* **Brief**: Find the line with "1207x600 pixels." in the records below. Copy it and every line after it, up to and including the line with "Task: Click the 50 orders label".

___

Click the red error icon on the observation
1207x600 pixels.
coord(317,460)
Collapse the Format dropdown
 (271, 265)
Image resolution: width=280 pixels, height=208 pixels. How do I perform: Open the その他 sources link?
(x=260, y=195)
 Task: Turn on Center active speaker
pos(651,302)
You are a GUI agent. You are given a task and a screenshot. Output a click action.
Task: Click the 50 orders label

___

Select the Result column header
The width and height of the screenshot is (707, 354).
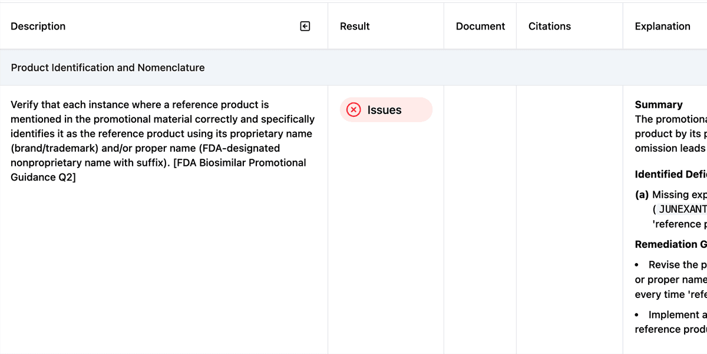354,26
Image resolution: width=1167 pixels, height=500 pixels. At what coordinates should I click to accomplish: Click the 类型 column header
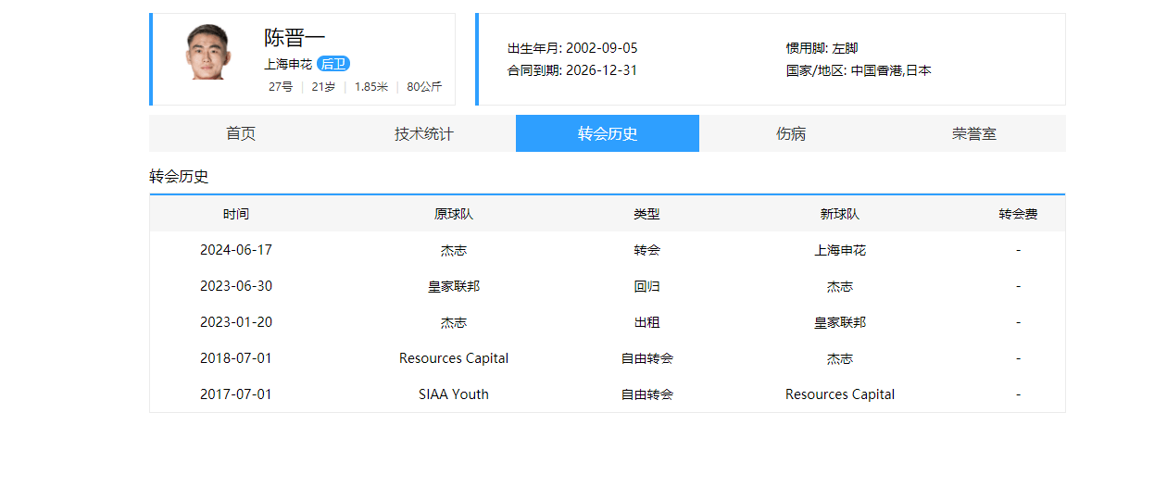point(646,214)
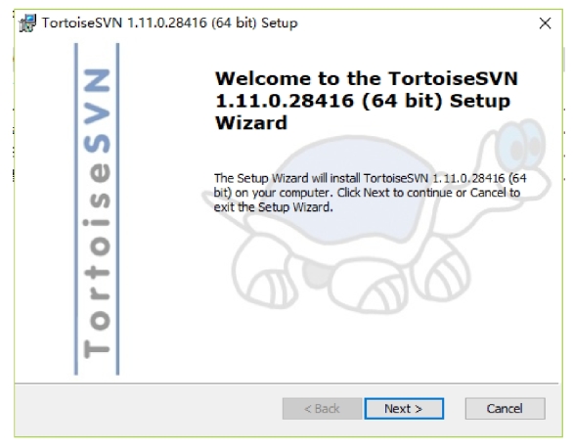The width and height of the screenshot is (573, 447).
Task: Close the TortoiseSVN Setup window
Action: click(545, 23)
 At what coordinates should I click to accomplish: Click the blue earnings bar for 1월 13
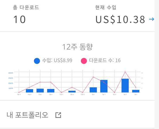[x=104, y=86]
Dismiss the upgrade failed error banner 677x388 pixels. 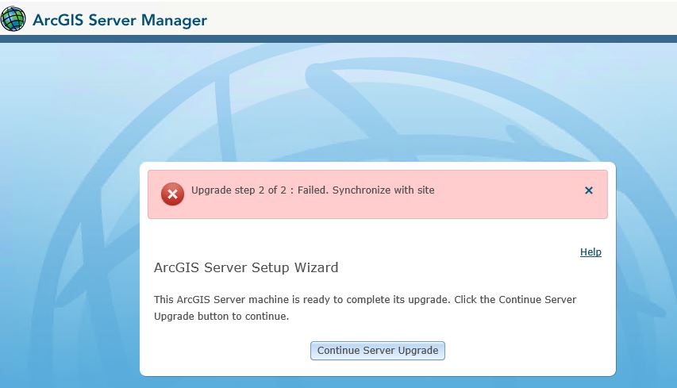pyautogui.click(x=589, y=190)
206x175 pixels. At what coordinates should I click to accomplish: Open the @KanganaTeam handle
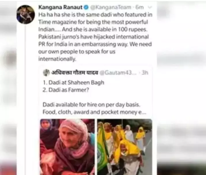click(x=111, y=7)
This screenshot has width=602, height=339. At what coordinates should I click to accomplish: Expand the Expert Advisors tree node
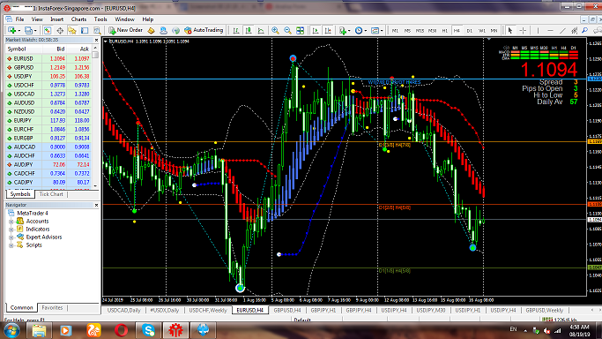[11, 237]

___

* **Finished exercise**:
1207x600 pixels.
coord(317,460)
Collapse the Format dropdown
 (271, 265)
Image resolution: width=280 pixels, height=208 pixels. How do I perform: Open the その他 sources link?
(x=260, y=195)
 Task: Turn on Center active speaker
pos(651,302)
You are a GUI agent. You are given a task and a screenshot. Output a click action.
Task: Click the 50 orders label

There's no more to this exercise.